** START Text passage **
Trove of Stunning Dance Photography Now Online

Modern dance impresario Alvin Ailey once asked photographer Jack Mitchell to shoot publicity images of his dancers for their next performance without even knowing the title of their new work. Seeing “choreography” in the images Mitchell produced , Ailey leapt into an ongoing professional relationship with Mitchell.

“I think that speaks to the trust that they had in one another,” says Rhea Combs, a curator at the Smithsonian’s National Museum of African American History and Culture . Ailey “knew it would work out somehow, some way.”

This partnership, which began in the 1960s, led to the production of more than 10,000 memorable images, and the museum has now made those photos available online. The Jack Mitchell Photography of the Alvin Ailey American Dance Theater Collection allows viewers to see 8,288 black-and-white negatives, 2,106 color slides and transparencies, and 339 black-and-white prints from private photo sessions. The collection became jointly owned by the Alvin Ailey Dance Foundation and the museum in 2013. Afterwards, the museum began the tedious effort to digitize, document and catalogue the images.

The partnership between Ailey and Mitchell was consequential for Ailey’s career: Biographer Jennifer Dunning, writes that Mitchell’s work “helped to sell the company early on.” Combs believes that is true. “Ailey was not only an amazing dancer and choreographer . . . .He had to be an entrepreneur, a businessperson,” she says. In other words, he had to market his work.

This was a partnership between two artists at the “top of their game,” Combs notes. The fact that “they found a common language through the art of dance is really a testament to the ways in which art can be used as a way of bringing together people, ideas, subjects and backgrounds . . . in a very seamless and beautiful way.”

Alvin Ailey spent the early years of his childhood in Texas before moving to Los Angeles, where he saw the Ballet Ruse de Monte Carlo perform and begin considering a career in dance. He studied modern dance with Lester Horton and became part of Horton’s dance company in 1950 at the age of 19. After Horton’s sudden death in 1953, Ailey moved to New York, where he made his Broadway debut in 1954’s House of Flowers , a musical based on a Truman Capote short story. The show boasted a wealth of African American talent, including actress and singers Pearl Bailey and Diahann Carroll .

Ailey established the Alvin Ailey American Dance Theater in 1958. Beginning as a dancer in his own company, he gradually diminished and eventually ceased his own performances to make more time for choreographing programs. As a New York Times reporter wrote in 1969, “four years ago, Ailey, then 34, a daring young man stepping off the flying trapeze switched from tights to tuxedo to take his opening night bow.” For Ailey, choreography was “mentally draining,” but he said that he found rewards in “creating something where before there was nothing.”
** END Text passage **
** START Raw data **
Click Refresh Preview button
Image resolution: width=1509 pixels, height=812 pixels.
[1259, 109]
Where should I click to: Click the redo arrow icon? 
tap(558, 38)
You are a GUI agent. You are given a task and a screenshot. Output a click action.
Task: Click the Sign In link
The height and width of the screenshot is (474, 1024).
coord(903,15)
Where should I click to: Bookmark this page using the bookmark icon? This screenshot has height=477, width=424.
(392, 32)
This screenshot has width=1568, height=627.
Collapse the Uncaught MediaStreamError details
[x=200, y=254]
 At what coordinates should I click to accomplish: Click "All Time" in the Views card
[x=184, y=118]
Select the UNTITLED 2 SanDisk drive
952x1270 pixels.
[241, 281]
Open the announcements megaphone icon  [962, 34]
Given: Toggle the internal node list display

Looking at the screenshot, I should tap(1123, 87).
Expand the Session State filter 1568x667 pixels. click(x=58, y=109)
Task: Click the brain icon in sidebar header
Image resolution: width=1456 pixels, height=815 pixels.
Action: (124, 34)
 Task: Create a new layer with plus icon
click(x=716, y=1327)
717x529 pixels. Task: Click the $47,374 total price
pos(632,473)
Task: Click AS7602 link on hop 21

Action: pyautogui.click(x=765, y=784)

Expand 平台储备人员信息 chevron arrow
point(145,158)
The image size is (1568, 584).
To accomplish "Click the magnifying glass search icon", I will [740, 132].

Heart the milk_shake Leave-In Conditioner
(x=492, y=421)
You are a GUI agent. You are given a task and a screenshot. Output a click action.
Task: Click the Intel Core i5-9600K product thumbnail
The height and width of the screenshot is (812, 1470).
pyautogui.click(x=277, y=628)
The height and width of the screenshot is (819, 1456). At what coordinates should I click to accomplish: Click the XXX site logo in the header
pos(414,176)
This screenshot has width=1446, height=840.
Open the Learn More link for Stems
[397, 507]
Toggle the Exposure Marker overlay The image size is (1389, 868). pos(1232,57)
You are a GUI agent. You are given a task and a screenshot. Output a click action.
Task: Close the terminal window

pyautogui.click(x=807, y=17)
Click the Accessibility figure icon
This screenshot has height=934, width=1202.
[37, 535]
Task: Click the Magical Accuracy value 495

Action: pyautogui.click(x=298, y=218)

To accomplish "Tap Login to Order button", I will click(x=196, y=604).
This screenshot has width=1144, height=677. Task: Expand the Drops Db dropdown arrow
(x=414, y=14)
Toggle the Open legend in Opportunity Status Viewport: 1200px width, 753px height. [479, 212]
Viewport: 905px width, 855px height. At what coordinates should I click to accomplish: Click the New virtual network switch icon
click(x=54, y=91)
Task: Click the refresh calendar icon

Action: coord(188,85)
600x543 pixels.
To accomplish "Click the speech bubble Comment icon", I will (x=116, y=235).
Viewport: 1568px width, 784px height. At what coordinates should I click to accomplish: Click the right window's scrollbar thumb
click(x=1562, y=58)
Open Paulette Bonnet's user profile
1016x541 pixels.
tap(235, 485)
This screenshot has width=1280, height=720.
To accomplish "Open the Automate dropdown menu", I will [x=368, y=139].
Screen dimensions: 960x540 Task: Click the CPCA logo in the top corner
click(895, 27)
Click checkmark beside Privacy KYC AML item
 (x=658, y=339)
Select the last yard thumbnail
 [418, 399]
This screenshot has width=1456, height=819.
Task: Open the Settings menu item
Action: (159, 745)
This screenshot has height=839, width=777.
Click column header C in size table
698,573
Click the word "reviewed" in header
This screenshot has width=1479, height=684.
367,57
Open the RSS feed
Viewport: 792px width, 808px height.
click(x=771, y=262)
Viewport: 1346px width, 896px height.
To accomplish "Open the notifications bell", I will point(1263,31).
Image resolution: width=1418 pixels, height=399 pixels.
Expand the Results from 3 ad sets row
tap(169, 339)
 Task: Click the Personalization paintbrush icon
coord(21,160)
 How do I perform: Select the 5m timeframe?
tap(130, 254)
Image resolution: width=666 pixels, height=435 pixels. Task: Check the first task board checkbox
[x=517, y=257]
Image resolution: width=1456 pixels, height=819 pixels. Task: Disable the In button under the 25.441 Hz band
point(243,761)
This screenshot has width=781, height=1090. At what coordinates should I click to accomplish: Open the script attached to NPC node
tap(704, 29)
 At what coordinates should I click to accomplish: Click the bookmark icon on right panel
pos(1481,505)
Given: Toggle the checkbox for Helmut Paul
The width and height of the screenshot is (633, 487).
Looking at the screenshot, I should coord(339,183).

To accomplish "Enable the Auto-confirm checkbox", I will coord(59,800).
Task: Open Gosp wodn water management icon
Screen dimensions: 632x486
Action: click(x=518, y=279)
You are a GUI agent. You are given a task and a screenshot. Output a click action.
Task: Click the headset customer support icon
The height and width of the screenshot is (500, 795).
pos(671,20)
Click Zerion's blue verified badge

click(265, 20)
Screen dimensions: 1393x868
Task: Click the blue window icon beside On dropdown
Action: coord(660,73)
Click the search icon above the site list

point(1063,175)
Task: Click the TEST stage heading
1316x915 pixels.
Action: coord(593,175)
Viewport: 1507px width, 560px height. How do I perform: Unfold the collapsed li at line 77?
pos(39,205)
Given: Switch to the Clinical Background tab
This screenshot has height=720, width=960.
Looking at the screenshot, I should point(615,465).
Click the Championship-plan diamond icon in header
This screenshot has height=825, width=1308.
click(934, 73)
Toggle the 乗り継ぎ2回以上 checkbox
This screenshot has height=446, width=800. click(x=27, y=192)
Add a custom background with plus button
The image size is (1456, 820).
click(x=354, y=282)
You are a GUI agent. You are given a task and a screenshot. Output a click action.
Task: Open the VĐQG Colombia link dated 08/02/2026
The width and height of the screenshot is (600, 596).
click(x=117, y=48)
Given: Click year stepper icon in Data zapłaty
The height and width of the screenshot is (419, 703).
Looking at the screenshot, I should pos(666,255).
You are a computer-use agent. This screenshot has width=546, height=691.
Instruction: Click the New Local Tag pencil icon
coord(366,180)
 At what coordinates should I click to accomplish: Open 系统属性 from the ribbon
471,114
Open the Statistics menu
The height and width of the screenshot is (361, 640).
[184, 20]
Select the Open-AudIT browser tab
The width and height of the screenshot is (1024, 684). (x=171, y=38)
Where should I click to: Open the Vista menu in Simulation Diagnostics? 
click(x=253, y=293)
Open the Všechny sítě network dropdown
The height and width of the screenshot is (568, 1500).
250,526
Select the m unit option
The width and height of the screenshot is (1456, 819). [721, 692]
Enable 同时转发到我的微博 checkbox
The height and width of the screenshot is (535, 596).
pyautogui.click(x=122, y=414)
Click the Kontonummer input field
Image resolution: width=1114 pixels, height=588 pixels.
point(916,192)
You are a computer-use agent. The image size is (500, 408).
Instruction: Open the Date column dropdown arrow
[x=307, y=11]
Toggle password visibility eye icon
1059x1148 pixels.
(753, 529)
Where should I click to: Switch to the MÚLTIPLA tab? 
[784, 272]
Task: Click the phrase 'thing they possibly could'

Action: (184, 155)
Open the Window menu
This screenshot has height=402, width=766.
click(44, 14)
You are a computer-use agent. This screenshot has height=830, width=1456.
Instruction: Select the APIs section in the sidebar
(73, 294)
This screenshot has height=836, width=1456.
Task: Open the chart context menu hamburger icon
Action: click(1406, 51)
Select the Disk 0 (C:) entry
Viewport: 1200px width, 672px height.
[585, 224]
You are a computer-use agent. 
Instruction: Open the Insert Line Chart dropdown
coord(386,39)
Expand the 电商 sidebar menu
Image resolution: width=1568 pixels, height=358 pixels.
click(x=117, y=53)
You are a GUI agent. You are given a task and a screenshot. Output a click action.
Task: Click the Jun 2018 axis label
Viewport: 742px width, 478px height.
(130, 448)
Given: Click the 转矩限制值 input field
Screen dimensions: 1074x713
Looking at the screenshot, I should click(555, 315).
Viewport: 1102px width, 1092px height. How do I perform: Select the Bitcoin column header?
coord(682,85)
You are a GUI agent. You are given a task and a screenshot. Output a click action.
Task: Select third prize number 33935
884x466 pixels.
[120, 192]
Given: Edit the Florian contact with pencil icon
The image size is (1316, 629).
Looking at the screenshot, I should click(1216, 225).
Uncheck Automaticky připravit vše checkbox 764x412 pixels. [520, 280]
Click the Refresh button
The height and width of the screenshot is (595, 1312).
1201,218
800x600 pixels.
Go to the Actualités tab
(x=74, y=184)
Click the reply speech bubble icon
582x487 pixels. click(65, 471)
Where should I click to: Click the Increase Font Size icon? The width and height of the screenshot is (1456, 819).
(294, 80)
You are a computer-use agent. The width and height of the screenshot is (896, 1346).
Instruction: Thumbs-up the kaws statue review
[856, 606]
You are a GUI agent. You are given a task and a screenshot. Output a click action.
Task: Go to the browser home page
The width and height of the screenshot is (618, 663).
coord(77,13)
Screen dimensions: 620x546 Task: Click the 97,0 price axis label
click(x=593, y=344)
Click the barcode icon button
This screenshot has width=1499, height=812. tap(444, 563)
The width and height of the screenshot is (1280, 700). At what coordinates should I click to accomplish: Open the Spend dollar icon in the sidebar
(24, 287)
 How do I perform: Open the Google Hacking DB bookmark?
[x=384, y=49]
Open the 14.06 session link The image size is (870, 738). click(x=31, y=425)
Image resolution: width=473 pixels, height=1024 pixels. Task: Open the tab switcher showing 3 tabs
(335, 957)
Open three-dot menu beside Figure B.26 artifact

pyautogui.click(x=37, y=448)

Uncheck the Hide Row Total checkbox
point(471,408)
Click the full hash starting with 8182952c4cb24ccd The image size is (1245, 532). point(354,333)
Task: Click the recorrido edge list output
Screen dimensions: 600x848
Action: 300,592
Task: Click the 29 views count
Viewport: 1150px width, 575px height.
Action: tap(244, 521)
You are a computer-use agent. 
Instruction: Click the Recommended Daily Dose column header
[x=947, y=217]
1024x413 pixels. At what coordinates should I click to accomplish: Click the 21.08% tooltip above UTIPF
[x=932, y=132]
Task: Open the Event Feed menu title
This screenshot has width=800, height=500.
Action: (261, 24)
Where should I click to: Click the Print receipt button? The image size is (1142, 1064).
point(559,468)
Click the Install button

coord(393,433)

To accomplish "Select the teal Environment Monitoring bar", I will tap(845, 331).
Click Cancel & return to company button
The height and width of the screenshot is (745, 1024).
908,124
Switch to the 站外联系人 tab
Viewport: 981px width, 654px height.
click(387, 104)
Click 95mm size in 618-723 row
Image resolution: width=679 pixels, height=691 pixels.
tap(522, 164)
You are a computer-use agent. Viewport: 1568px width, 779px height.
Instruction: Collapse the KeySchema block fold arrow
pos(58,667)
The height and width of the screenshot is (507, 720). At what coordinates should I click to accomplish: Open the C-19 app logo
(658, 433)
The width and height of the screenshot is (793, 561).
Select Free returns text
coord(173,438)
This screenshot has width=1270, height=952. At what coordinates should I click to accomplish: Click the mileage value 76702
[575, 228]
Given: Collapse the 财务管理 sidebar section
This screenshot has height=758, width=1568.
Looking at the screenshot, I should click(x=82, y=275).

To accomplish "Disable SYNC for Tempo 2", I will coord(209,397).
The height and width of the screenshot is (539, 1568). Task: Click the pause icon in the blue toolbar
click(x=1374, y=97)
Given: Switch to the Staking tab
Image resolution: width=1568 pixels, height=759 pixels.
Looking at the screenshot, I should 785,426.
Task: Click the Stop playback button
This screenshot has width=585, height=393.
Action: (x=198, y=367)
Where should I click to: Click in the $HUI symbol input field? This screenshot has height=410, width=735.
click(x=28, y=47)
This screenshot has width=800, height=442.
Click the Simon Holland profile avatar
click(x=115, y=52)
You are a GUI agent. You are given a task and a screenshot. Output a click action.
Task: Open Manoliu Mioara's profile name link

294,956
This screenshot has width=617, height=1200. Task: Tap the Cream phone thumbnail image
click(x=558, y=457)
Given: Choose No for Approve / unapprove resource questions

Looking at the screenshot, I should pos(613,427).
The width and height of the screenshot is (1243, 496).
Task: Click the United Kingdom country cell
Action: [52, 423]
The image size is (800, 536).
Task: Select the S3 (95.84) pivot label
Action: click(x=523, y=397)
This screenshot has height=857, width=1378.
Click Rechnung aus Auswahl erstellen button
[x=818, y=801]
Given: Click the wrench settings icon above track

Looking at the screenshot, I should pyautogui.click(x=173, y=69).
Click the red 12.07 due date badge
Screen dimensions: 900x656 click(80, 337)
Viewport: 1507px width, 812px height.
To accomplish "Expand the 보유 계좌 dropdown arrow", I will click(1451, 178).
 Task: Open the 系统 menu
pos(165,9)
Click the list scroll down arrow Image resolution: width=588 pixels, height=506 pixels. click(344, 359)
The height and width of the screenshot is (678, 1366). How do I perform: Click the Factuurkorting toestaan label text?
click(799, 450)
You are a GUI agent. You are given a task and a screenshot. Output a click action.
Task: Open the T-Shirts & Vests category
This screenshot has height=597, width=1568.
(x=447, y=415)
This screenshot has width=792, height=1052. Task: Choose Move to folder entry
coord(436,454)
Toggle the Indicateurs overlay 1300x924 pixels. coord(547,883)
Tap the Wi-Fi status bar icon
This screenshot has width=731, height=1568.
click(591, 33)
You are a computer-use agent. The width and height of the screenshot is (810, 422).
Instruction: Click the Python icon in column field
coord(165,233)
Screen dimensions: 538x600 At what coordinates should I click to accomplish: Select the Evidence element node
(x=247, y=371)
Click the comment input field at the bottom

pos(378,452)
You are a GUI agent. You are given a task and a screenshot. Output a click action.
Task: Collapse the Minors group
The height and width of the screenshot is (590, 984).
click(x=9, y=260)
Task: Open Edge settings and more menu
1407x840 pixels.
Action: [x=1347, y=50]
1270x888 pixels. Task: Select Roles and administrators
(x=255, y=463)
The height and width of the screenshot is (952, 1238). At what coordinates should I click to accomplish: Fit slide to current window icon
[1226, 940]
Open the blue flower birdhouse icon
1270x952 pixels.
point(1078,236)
** END Raw data **
● **What to produce**:
Go on with the article about Jack Mitchell's photos of Alvin Ailey's dance company, starting right after its final sentence.

● **The response**:
Combs says Ailey was able to create “a range of different cultural gestures in a way that was unique and powerful and evocative.”

Ailey began with a solely African American ensemble, as he set out to represent black culture in American life. “The cultural heritage of the American Negro is one of America’s richest treasures,” he wrote in one set of program notes. “From his roots as a slave, the American Negro—sometimes sorrowing, sometimes jubilant but always hopeful—has touched, illuminated, and influenced the most remote preserves of world civilization. I and my dance theater celebrate this trembling beauty.”

He highlighted the “rich heritage of African Americans within this culture,” placing that history at “the root” of America, says Combs. “He really was utilizing the dance form as a way to celebrate all of the riches and all of the traditions,” She argues that he was able to show that “through some of the pain, through some of the sorrow, we still are able to extract tremendous joy.”

Though Ailey never abandoned the goal of celebrating African American culture, he welcomed performers of other ethnicities over time. In his autobiography, Revelations , he noted, “I got flak from some black groups who resented it.” He later said , “I am trying to show the world we are all human beings, that color is not important, that what is important is the quality of our work, of a culture in which the young are not afraid to take chances and can hold onto their values and self-esteem, especially in the arts and in dance.” Combs believes Ailey was trying to reflect America’s good intentions by providing “examples of harmonious interracial experiences.”

Ailey’s most revered work was “Revelations,” which debuted in 1960. It traced the African American journey from slavery to the last half of the 2oth century and relied on the kind of church spirituals he had heard as a child. In his career, he created about 80 ballets, including works for the American Ballet Theatre, the Joffrey Ballet and the LaScala Opera Ballet.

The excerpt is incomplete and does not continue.